- What is needed: Write each line exactly as it stands, from the line containing "You are a GUI" through the end of the data.

[Study material Boundary: Start]

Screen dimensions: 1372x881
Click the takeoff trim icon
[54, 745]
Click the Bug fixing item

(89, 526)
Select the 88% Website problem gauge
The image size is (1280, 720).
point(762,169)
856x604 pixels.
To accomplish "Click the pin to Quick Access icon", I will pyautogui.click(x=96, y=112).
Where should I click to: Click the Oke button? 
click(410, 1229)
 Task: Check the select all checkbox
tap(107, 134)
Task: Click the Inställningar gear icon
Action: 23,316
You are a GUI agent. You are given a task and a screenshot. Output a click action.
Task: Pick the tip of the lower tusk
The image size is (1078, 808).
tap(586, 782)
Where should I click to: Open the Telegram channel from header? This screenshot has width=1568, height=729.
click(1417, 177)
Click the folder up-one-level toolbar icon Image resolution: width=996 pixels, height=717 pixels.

[Study material Boundary: End]

- Response box:
You are a GUI agent. You are given a task and a screenshot. Output a click action.
Task: Pick the tip of the lower tusk
The image size is (1078, 808).
tap(586, 782)
Where should I click to: Open the Telegram channel from header? This screenshot has width=1568, height=729.
click(1417, 177)
Click the folder up-one-level toolbar icon Image resolution: width=996 pixels, height=717 pixels.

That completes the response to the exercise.